Starting with the Skeleton tracking routine written in VB.NET 2010, I dug around in the data structure and managed to locate the Cartesian coordinates of the major body joints that Kinect is so adept at locating.  They are generated at 30 times/second and fill up a listbox rather quickly.

Watching the graphics display, it appears that adding a simple motion smoothing routine would be very useful.  I'm surprised that something of the sort wasn't included in the firmware.

The scale of the coordinates appears to be meters.

Kinect is active

I was able to get Kinect going and run it through most of its paces.  It can capture a 3D radar image out to about 4-5 meters as you can see with this colour coded screen grab.

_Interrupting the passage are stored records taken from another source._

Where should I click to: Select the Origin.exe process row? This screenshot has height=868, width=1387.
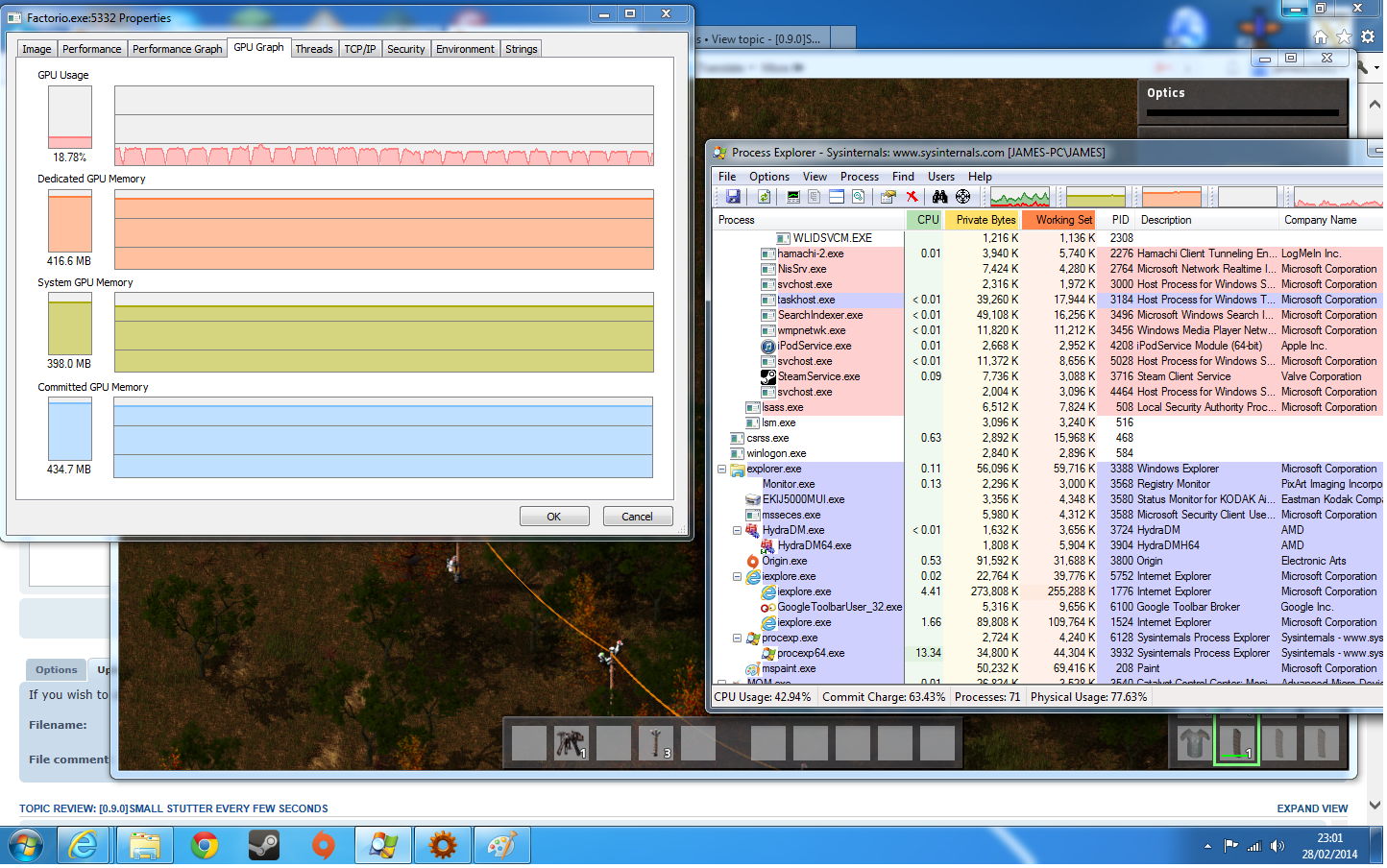[x=785, y=562]
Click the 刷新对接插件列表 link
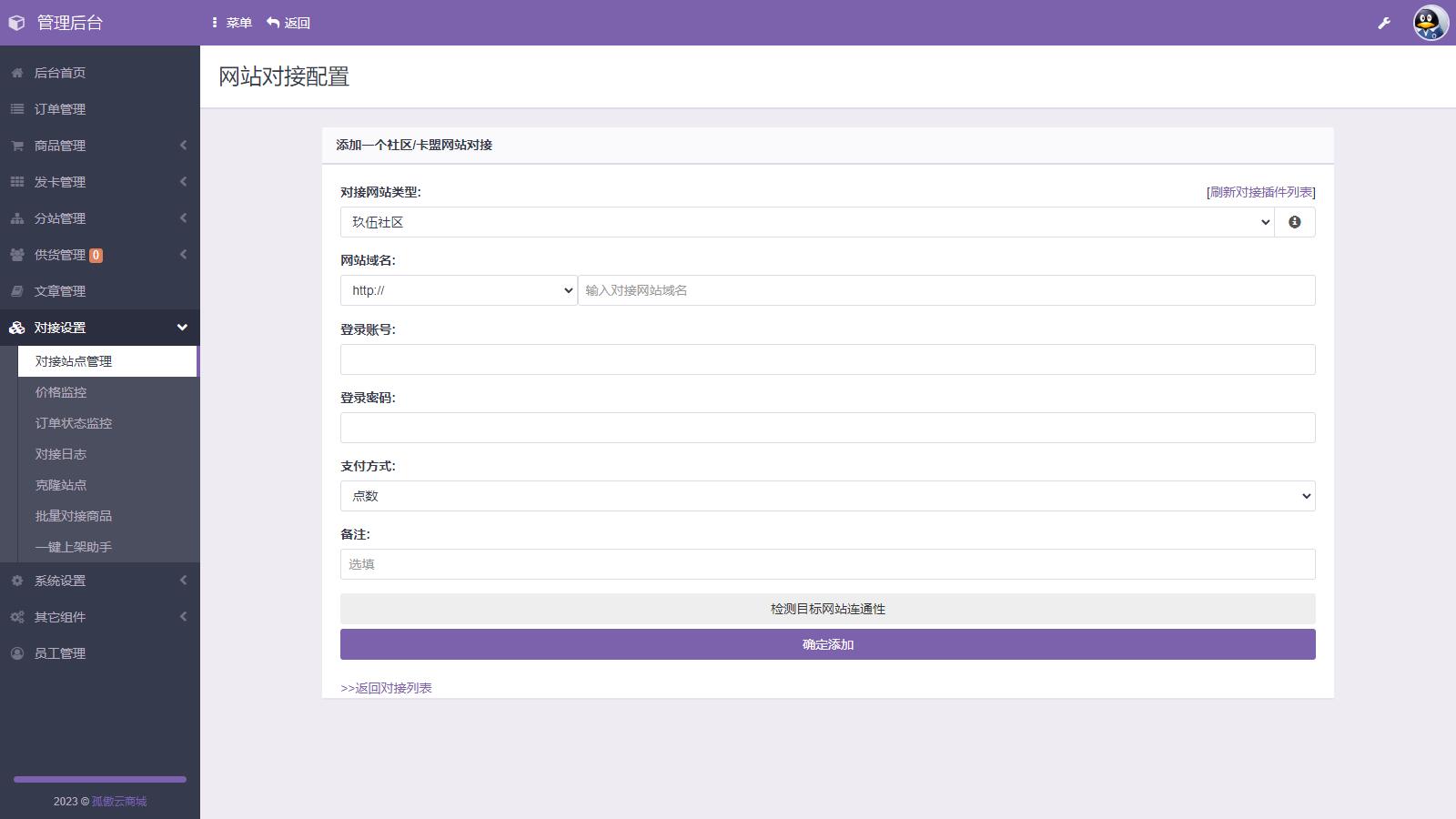The width and height of the screenshot is (1456, 819). (x=1260, y=192)
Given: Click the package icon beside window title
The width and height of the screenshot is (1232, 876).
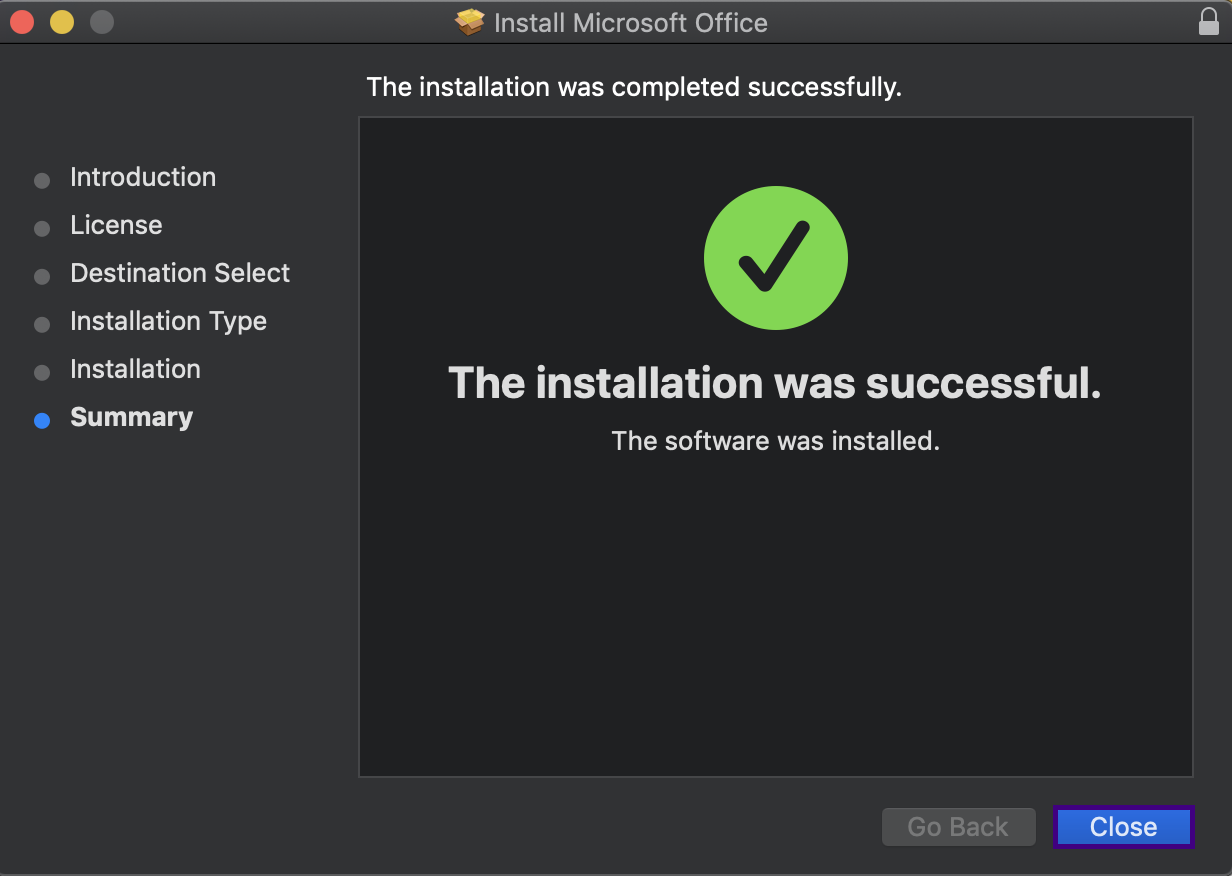Looking at the screenshot, I should coord(470,22).
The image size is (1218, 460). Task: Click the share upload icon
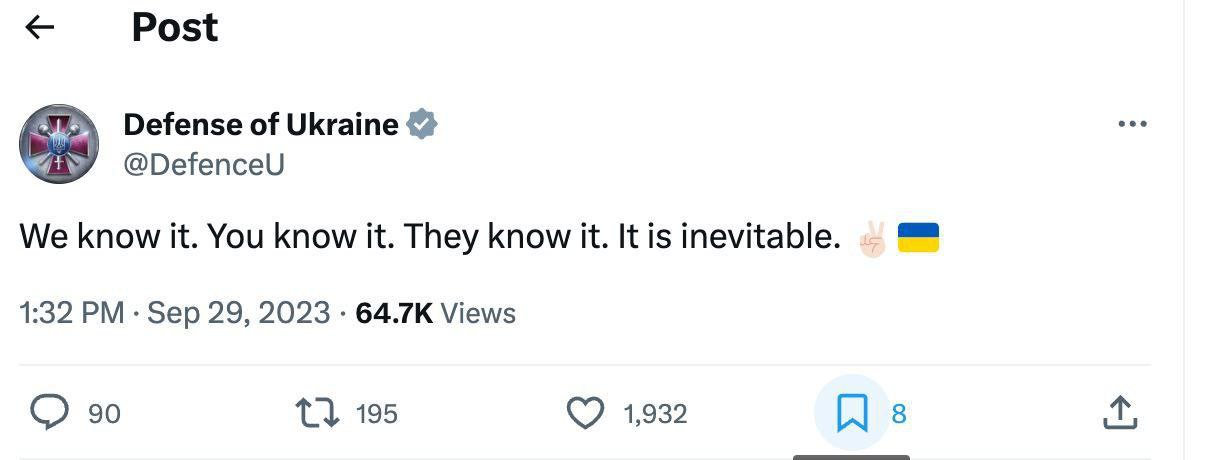[x=1119, y=413]
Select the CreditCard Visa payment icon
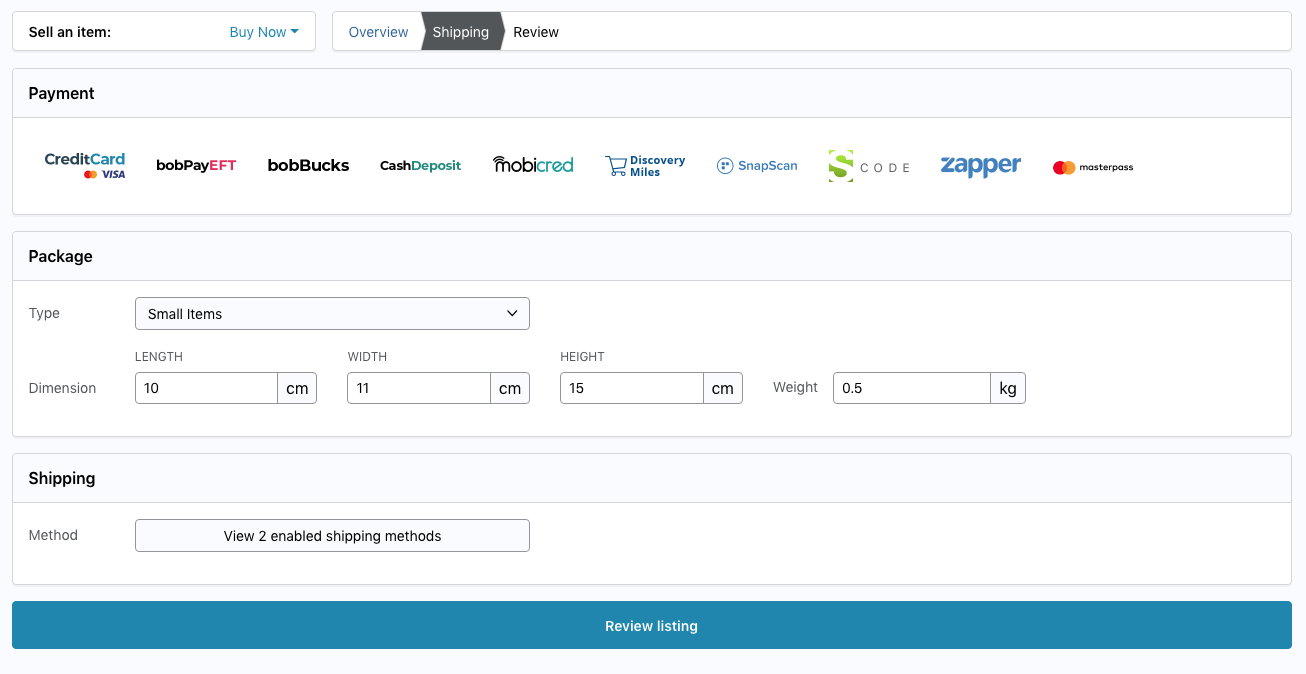This screenshot has width=1306, height=674. point(85,165)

This perspective projection gives you, perhaps, a better feel for the depth of the space.

Oddly, it flips the data from left to right.  I don't know what that is about yet.

It does face tracking down to about a meter away from the Kinect and skeleton tracking down to about 2 meters.  I was unable to capture that with the very primitive Visual Studio apps that I have so far.  I thought it showed the orientation of the palm, but with what I have I apparently don't have that possibility.

I was also able to videotape the skeleton tracking option.  Here is the full body tracking.

I understand that Microsoft used quite a large farm of servers to develop the parameters for this feature.  Notice that you have trouble when a foot leaves the visual field of the Kinect.  Also notice the problem when you accidentally get one leg behind the other or behind an obstacle, in this case a stool.

Here we restrict tracking to the upper body, viz, "seated mode".

Notice that when the hands leave the visual field of the Kinect the same thing happens that happened when the feet left the visual field in full body mode.  Also note what happens when I placed one and the both hands on my head.I was able to locate some open source finger tracking software for the Kinect that was written in Spain.  I will be trying that next.

An alternative to hobby servos?

The University of Tokyo is going at creating animatronic muscles in an entirely different, yet simple to implement way.  They basically use a block and tackle arrangement to multiply the torque of a coreless 
motor instead of gears.

A robot, activated with this approach reminds me of nothing so much as an antique sailing ship.

I am not much impressed with their robot's walking, but other movements are quite natural.

It apparently achieves a much better kw/kg ratio than more conventional robots.